Development of an efficient LC-MS peptide mapping method using accelerated sample preparation for monoclonal antibodies

Abstract

Peptide mapping by liquid chromatography-mass spectrometry (LC-MS) is a common method for characterizing primary sequences of monoclonal antibodies (mAbs) and their post-translational modifications (PTMs). Most methods prepare digests by incubating samples with proteases from several hours to overnight. This often induces artifacts of some modifications such as deamidation and isomerization, resulting in overestimated product-related modifications levels. Hour-long-digestion can generate complicate chromatographic profiles due to semi-cleavages or other unnecessary reactions, interfering with the quantitation of peaks of interest. On the other hand, shortening digestion-time can cause incomplete peptide cleavages, thus low sequence coverage and poor repeatability. This study applied pressure cycling technology (PCT) to tryptic digestion and PNGase F deglycosyaltion. A 0.5-h PCT assistant tryptic digestion, by alternating cycles of 10-s atmospheric pressure and 50-s high pressure (30 kpsi) at 37 °C, was evaluated and compared with two conventional digestions, 4-h and 18-h (i.e., overnight) incubations at 37 °C under atmospheric pressure. The 0.5-h PCT assistant deglycosylation was also assessed using the same conditions as those by PCT tryptic digestion.
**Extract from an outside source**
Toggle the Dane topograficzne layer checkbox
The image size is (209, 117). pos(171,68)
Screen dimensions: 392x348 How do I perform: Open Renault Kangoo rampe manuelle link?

The results demonstrated the application of a 0.5-h PCT to tryptic digestion minimized modification artifacts and reduced interference with quantitation by providing a clean chromatographic profile. The 0.5-h PCT assistant deglycosylation completely removed the N-glycans from the Asn301 in the heavy chains of monoclonal antibody with no impact on the chromatographic profile of the tryptic digests.